Blog by Sumana Harihareswara, Changeset founder

15 Nov 2013, 14:44 p.m.

Code4Lib, Open Data, Open Access, and Fighting Systemic Bias

Hi, reader. I wrote this in 2013 and it's now more than five years old. So it may be very out of date; the world, and I, have changed a lot since I wrote it! I'm keeping this up for historical archive purposes, but the me of today may 100% disagree with what I said then. I rarely edit posts after publishing them, but if I do, I usually leave a note in italics to mark the edit and the reason. If this post is particularly offensive or breaches someone's privacy, please contact me.

"Missing from Wikipedia" (code) makes me happy. I presented about it yesterday at Hacker School, asked a fellow HSer to discuss his critique of my code, and - live! on stage! - merged his pull request. Yay for code review and collaboration! (I also showed off a much sillier toy I made, which grabs some sentence from an English Wikipedia page if you give it a topic. Sample for "Chairs": "Some are decorative.")

I am grateful and proud that I can, with "Missing from Wikipedia," make a small contribution to the ecology of openly licensed code and content that I draw from.

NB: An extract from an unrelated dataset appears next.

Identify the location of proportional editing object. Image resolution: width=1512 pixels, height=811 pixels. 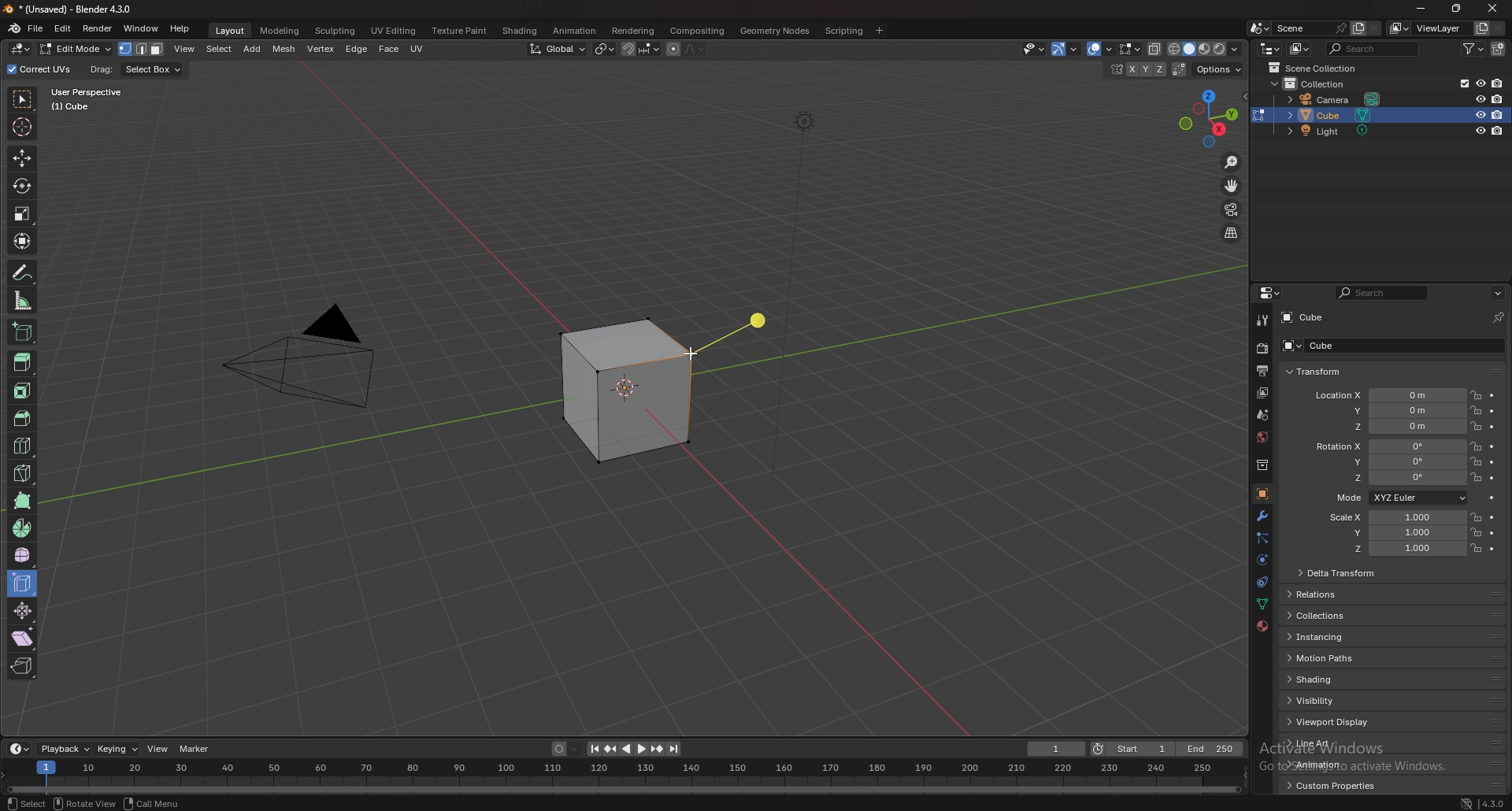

I could make "Missing from Wikipedia" because:

  1. the data for all Wikimedia projects is available under an open content license
  2. and queryable via an open-to-all API
  3. that lets you get information about 50 pages at a time (and with not-too-terrible rate limiting)
  4. that I could access using a good open source library with great docs
  5. available for an excellent and well-documented open source programming language
  6. that already Just Works with my source control system, text editor, operating system, and laptop
And so on. I fork from the repos of giants.

But we can only use a tool like "Missing from Wikipedia" if we have data to feed into it: a list of names. This is another way open data and open access to research is important. If we can get digital copies of things like the tables of contents of other encyclopedias and dictionaries, that makes it easier for us to systematically check for missing coverage on Wikipedia. But if those lists and tables are behind paywalls, then we can't see them.

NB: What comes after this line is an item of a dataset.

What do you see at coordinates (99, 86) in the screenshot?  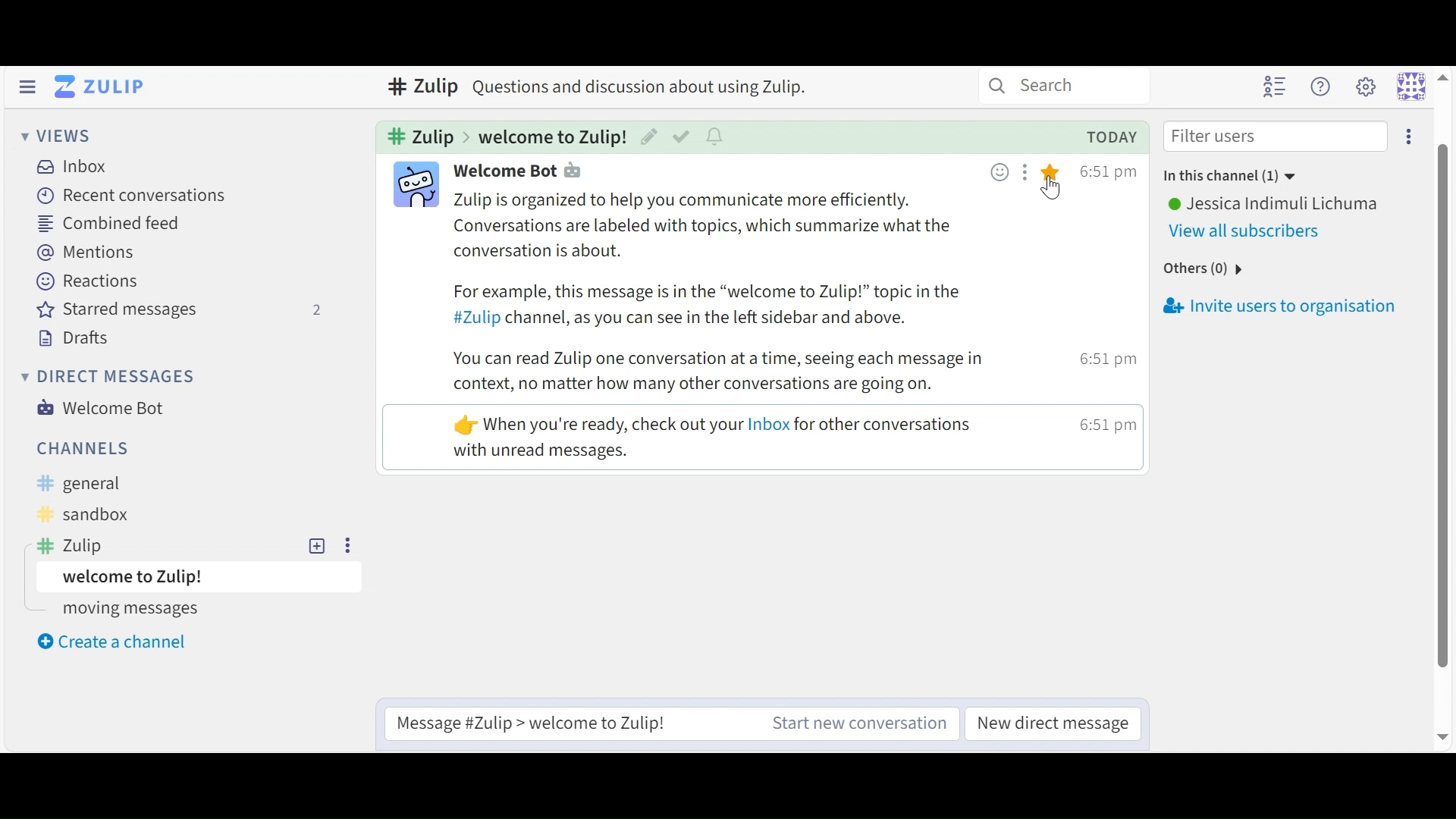 I see `Go to Home (Imbox)` at bounding box center [99, 86].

And we need access to research papers, to help us figure out what tools to write. Let's say you'd like to fight systemic bias on Wikipedia and you want to write the most effective tool you can. What proportion of these citations on the effect of sexist language can you read & assess yourself? What proportion of the research that would help you do your job better is behind a paywall, and therefore not just hard to find, but essentially undiscoverable? Papers you can't link to are like missing Wikipedia articles -- out of sight, out of mind, out of the group discourse.

Code4Lib logo At this point I wave my hands excitedly and go off in some direction expounding on the intersection of open stuff (especially Wikimedia), social justice, comedy, and transformation. I presume I will cover similar topics in March 2014 when I keynote the Code4Lib conference, speaking to people who make things for/with cultural institutions. (Such an honor to be asked to keynote Code4Lib! And with Val Aurora of The Ada Initiative giving the other keynote!)

I've benefited so much from the ecology of open stuff. I aim to reciprocate, and to help make it even better.